Jam Session Etiquette
One of the best and most pleasurable ways
of improving your playing is to participate in the jam (and gig)
sessions. Participating is not necessarily as simple as walking up to other
musicians and playing along with them, though. Common sense and courtesy
will get you a long way. Here are a few tips:
Tune your instrument before the
session starts (6 p.m.). After that time, please tune in a room down the
Never play loudly at first. If you are a
beginner, play along softly in the background. That will also encourage you
to participate sooner than later.
For an upcoming gig on the calendar, we
sometimes start a prior jam by practicing the play list (see below). The
specific guidance or plan for each song is distributed prior to the jam via e-mail (or at
printout for those without e-mail).
jam is an open circle where
participants take turns suggesting a song to play. Be ready for the jam by
having a list of songs you want to suggest when your turn comes around. Also
if everyone is unlikely to know your selection, be prepared to play it first
for the group (which can be a TablEdit file via Lisa's laptop if prior
arranged--i.e., by 5:45). Otherwise, you'll cause the jam to be less
productive (i.e., slow it down to an undesired level).

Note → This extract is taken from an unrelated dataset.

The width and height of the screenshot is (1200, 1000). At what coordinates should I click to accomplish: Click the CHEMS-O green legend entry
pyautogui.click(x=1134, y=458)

Announce your choice clearly, which book, and who will
start it (intro. is usually the last measure or two). There should be no
noodling or playing through the song while fellow members are finding it in
their book. Everyone then joins in to play at once. While most will play the melody in
unison, some will provide a non-melody backup (e.g., playing chords to
Usually the person that starts a song decides
when it will end. The signal for "this is the last time" is either to raise your
foot in the air or say aloud "last time." Two to three times is the norm; more
can get boring.
On noodling: A truly annoying habit is when someone
"noodles around" on his/her instrument between songs. It often happens when
someone is trying to ask a question or after the noodler hears the song
selection. The result is that others cannot hear or the suggestor cannot easily
start the selection. If your noodling around is a way of suggesting the next
song, just go ahead and suggest the next song! If your noodling around is for
showing your progress, select it next time as a solo, so others can practice
accompaniment. If it is for a "quick practice," move away from the group (e.g.,
to one of the nearby rooms) to do by yourself.
Help us keep the break to 15 minutes and enjoy socializing then; chatting while
in the open circle or within range of the jam is undesired. For additional
social time, consider visiting after the jam at nearby McDonald's.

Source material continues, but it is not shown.